Maja S. K. Ratkje - River Mouth Echoes (Tzadik 2008)
MAJA S. K. RATKJE
River Mouth Echoes
Tzadik 2008
4/5
Listen: Wintergarden
Maja Ratkje is a woman unafraid of experimentation. In 2002, she released, Voice, her solo debut, in which she elaborately manipulated her recorded vocals to create improvised compositions that were engaged with both creative noise and fleeting beauty. Improvisation is certainly the strongest part of everything Ratkje does and I’d go as far as to say that without this aspect, I’m not sure she would have achieved such powerful works. It’s not something that comes necessarily easy, but Ratkje has a long background in improvisation, from fe-mail to Spunk and working with figures like Frode Halthi and Jaap Blonk.
With River Mouth Echoes, Ratkje continues in this vein of experimentation and manipulation of sound, creating an a sort of overview of 20th century music that references Ligeti, Bartok and other eclectic, modernist composers. But at the same time, Ratkje seems to want to manipulate the instruments on each piece to such an extent that they become unrecognisable. Try making out Rolf-Erik Nystrøm's alto sax on the first track, for instance. It’s almost become a new instrument. It’s this method and creative exploration, rooted more in Jazz Improvisation and electronics than Classical music that gives this record its originality.

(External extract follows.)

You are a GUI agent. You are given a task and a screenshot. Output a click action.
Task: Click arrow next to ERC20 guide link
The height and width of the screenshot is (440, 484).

Ratkje has become so confident in her ability to freely improvise, using manipulated recordings in a more electro-acoustic than musique concrete fashion that she has crafted an album that is tonally very rich and conceptually coherent, but also highly diverse, and that in itself is a very rare feat. From the saxophone on ØX, to her voice on Wintergarden to the accordion and double bass on Essential Extensions to the viola da gambas on the title track, Ratkje takes pleasure in how far each instrument can be electronically exploited to produce something new and fresh. Brutal to melodic in one foul sweep.
This is difficult listening, not difficult like the free improvisation of artists like Derek Bailey or the abstract harmonic experiments of Nancarrow are difficult in the sense that they are extremely cerebral works, (for River Mouth Echoes is far more visceral in the same vein as Ligeti’s ‘micropolyphonic’ works), but difficult in the sense of being loud, noisy, chaotic and intrusive. There is great beauty behind this work, the kind that has the emotional power to rouse the listener, both shocking and seducing them at the same time.